The Elizabeth Fry Society is concerned that a decision to move incarcerated women to the Miramichi Youth Centre is not fair because it will cut off the women from their family and friends.

Last week, 29 women were transferred from the Saint John Correctional Centre to the jail in Miramichi.

Denise Durette, the co-ordinator for the Elizabeth Fry Society, said most of those women come from the province's southern cities and now they are completely cut off.

“Their family has no money to even go up there and visit them. Six hundred kilometres back and forth from Saint John is way too much for the gas,” she said.

The government’s decision has also had other side effects.

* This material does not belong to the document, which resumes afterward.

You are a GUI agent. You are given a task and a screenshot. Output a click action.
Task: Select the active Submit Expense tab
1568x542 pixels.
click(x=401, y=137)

The society's award-winning Read Aloud program has ended because nobody can get books and cassettes to the women so they can read aloud to their children on recordings that get sent home.

'The amount of money it's going to cost the taxpayers is enormous.'—Denise Durette, Elizabeth Fry Society

And Durette said the costs of transporting women to lawyers and courtrooms is going to skyrocket now that the women are in Miramichi.

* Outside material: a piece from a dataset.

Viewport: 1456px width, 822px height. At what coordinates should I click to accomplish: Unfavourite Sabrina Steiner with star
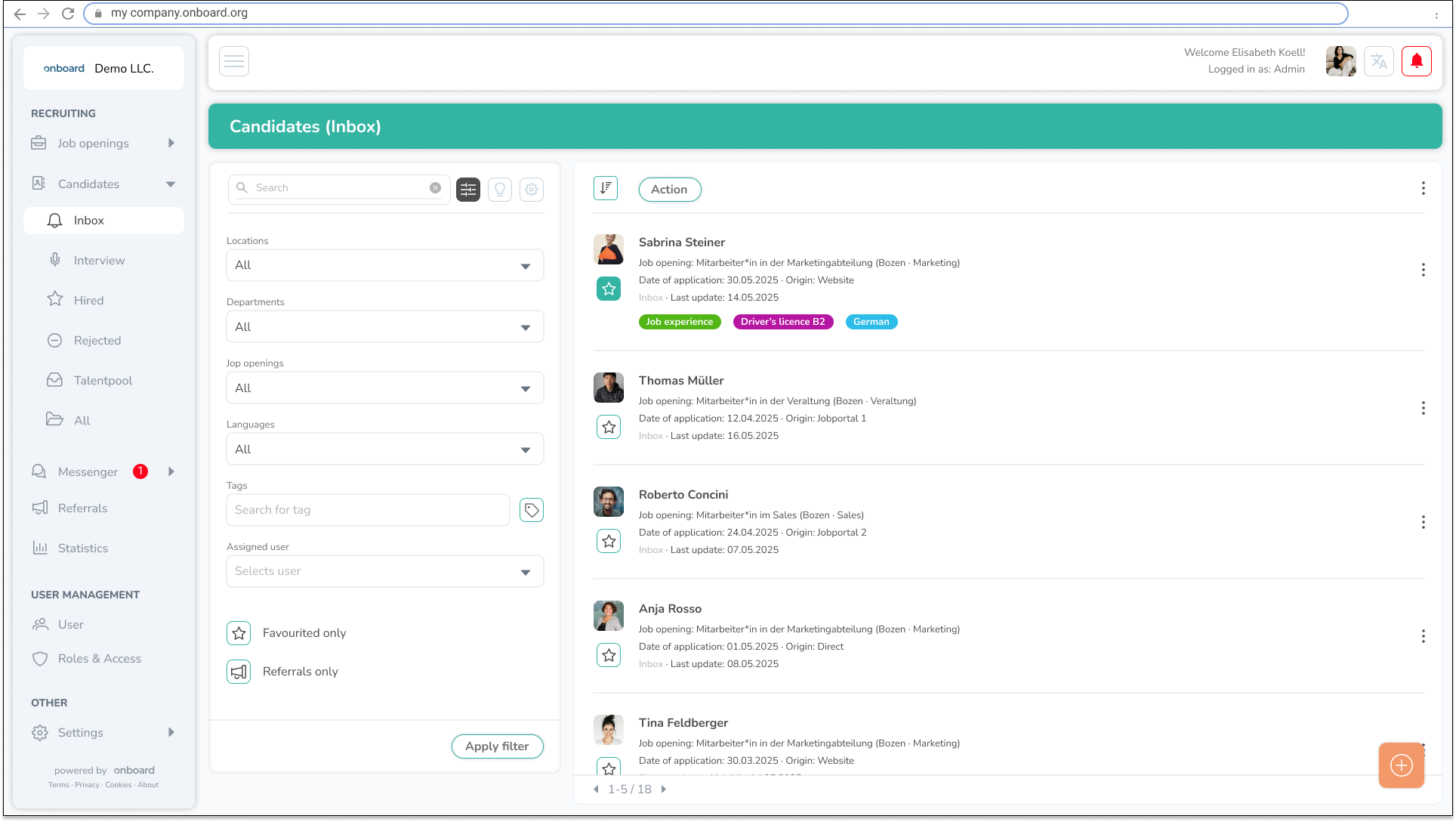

“The amount of money it's going to cost the taxpayers is enormous,” Durette said.

The Department of Public Safety said by concentrating all the women inmates in Miramichi where the staff are well-trained, the women will get better access to educational and rehabilitative services.

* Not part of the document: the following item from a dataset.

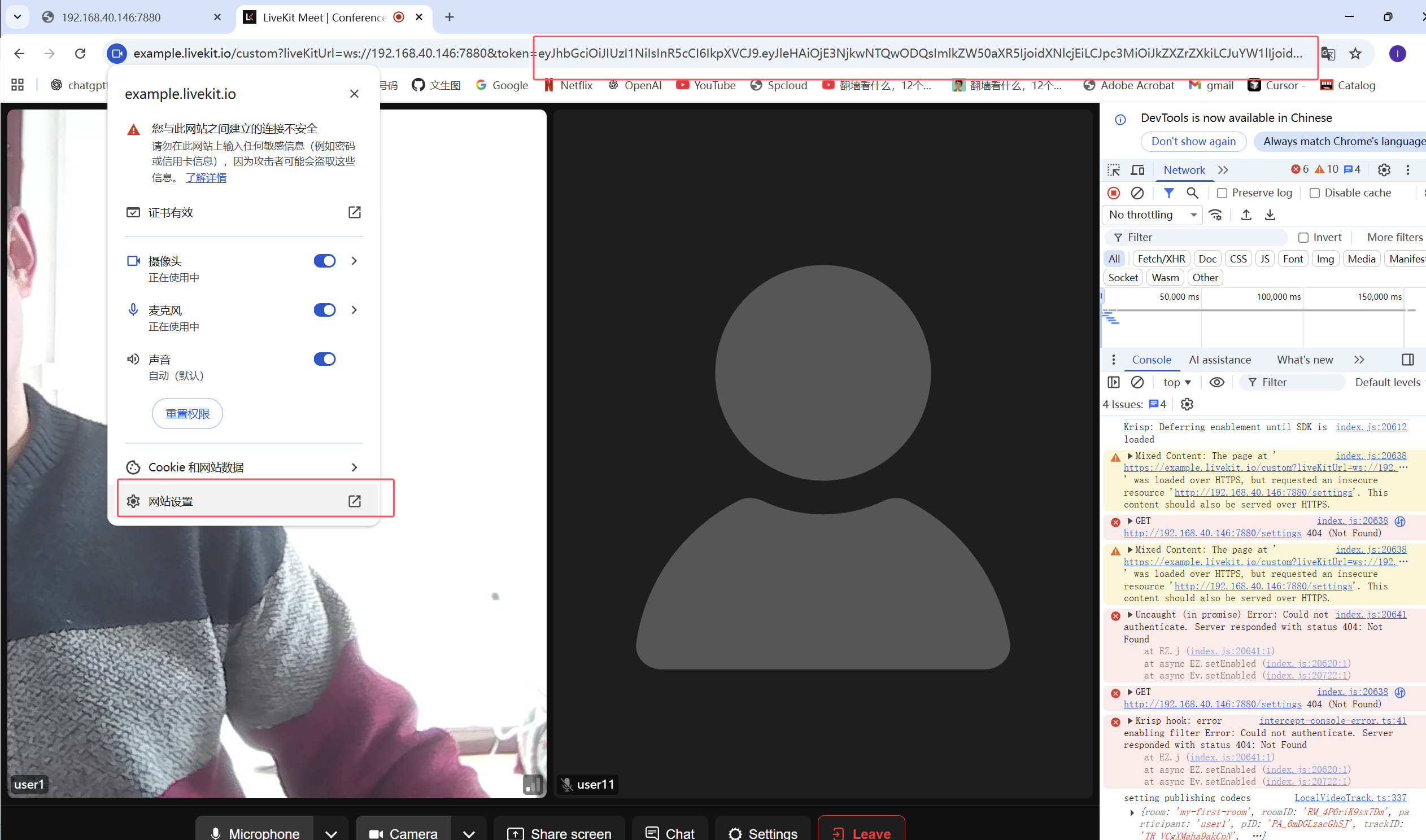The image size is (1426, 840).
Task: Expand Cookie 和网站数据 submenu
Action: (243, 467)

The cost of transferring the female inmates to Miramichi from Saint John will be paid by the Department of Justice.

The transfer of female inmates to the northern jail has created a stir in the legal community.

On Tuesday, while sentencing a Rothesay woman on an impaired driving conviction, Judge Henrik Tonning expressed frustration that she would have to serve three days in jail, three hours away.

Tonning said it all raises serious questions about equal access to justice.

The presence of adults in the youth centre has been a controversy for several years. There are roughly 110 beds in the Miramichi youth jail. But there are typically only 30 occupied by young offenders.

At one point, the youth centre held 60 adult inmates, according to the provincial government.

Loss of bus passes

The inmates' transfer is not the only government decision that is being criticized.

Since the provincial government has stopped giving bus passes to female prisoners when they are released, Durette said the women will be in danger when trying to get home after serving their sentences.

"So what is a woman going to do? She's going to hitchhike when she gets released?" Durette said.

"There's going to be a very high risk that she's going to be raped or killed or their pimp is going to come and get them or their drug dealer to continue doing what they were doing before they got in."